WHAT YOU ARE ASKED TO DO: Each line between the one holding "This screenshot has height=812, width=1512." and the end of the material below, both included, is to be transcribed word for word, with pictures left out.

DATA EXCERPTS:
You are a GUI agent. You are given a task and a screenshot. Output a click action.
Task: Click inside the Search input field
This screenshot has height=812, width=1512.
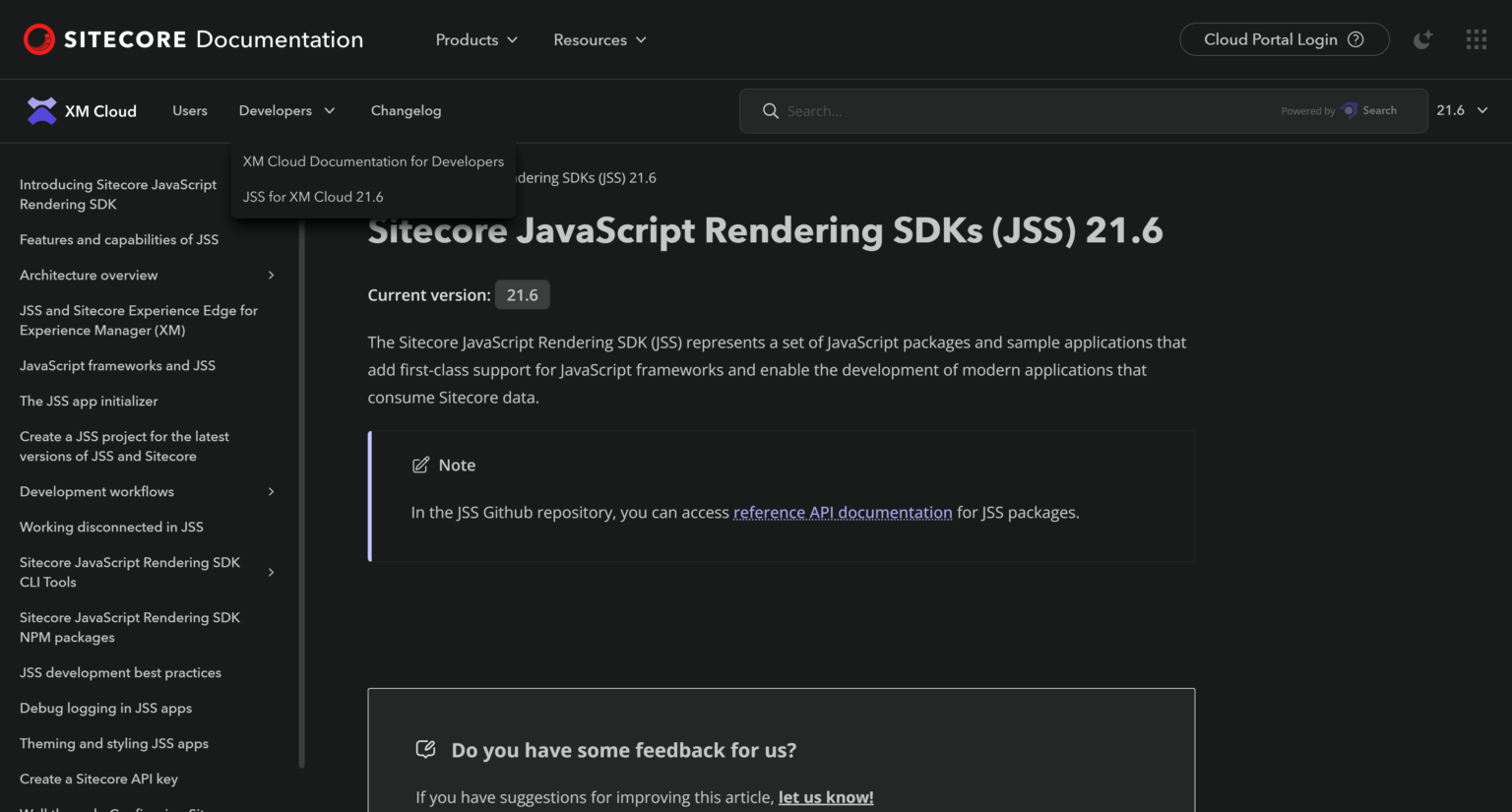coord(935,110)
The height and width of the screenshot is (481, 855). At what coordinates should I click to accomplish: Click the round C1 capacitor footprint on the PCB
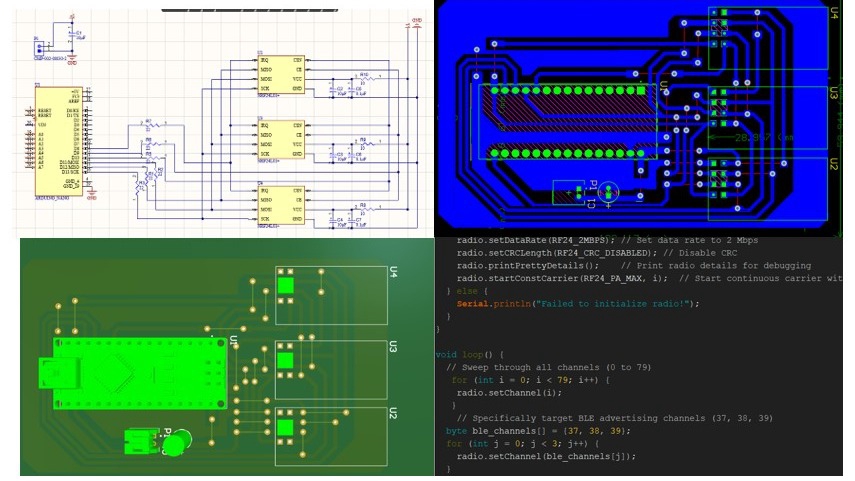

ANSWER BELOW:
This screenshot has height=812, width=1512.
coord(935,110)
The height and width of the screenshot is (481, 855). At what coordinates should I click to accomplish: Click the round C1 capacitor footprint on the PCB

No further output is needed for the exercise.